Binary Search Debugging
Don't: Check every line sequentially (O(n))
Do: Binary search the problem space (O(log n))
┌─────────────────────────────────────────────┐
│ Entire codebase │
└─────────────────────────────────────────────┘
│
┌───────────┴───────────┐
▼ ▼
┌─────────────────┐ ┌─────────────────┐
│ First half │ │ Second half │
│ (works?) │ │ (works?) │
└─────────────────┘ └─────────────────┘
│
┌────┴────┐
▼ ▼
┌───────┐ ┌───────┐
│ 1/4 │ │ 2/4 │ ← Bug is here
└───────┘ └───────┘
Isolation Techniques
| Technique | How | When |
|---|---|---|
| Git bisect | Binary search commits | Bug worked before, broken now |
| Comment out | Disable code sections | Isolate problematic component |
| Hardcode | Replace variables with constants | Isolate data vs logic |
| Mock | Replace dependencies | Isolate integration vs logic |
| Simplify | Remove features until bug disappears | Find minimum trigger |
Git Bisect Example
git bisect start
git bisect bad # Current commit is broken
git bisect good abc123 # This commit worked
# Git checks out middle commit
# Test and mark:
git bisect good # or git bisect bad
# Repeat until found
git bisect reset
Phase 3: Understand
Don't fix what you don't understand.
Read the Error Message
90% of developers don't actually read error messages.

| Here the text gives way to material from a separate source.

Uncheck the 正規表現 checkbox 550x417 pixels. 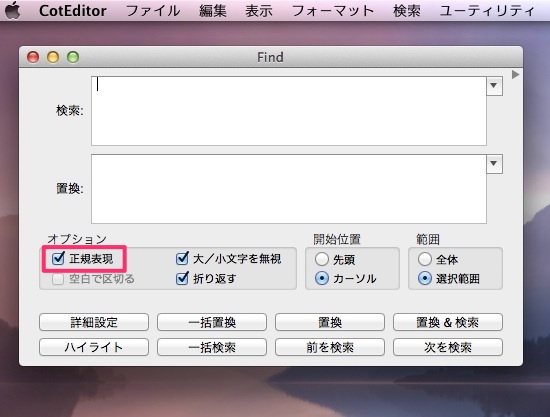point(58,258)
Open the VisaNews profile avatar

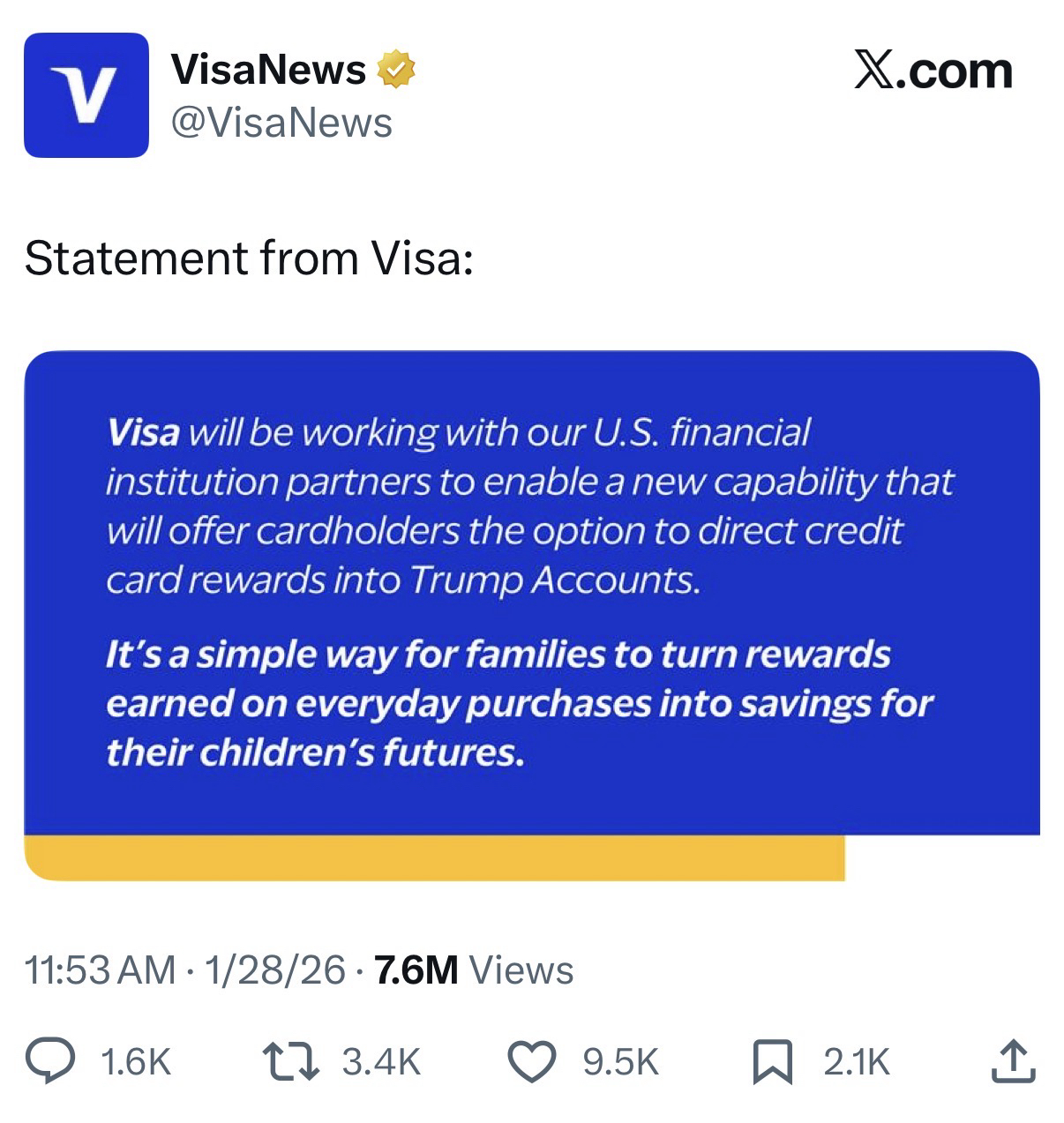tap(86, 95)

Error: Cannot read property 'map' of undefined
at UserList (UserList.js:15:23)
at renderWithHooks (react-dom.js:1234)
at mountIndeterminateComponent (react-dom.js:5678)
This tells you:
1. WHAT: Trying to call .map() on undefined
2. WHERE: UserList.js, line 15, column 23
3. CONTEXT: During React render
Don't guess. Read.
Understanding Questions
Before fixing, answer:
- What is the expected behavior?
- What is the actual behavior?
- What changed? (code, data, environment, dependencies)
- Where does the incorrect state originate?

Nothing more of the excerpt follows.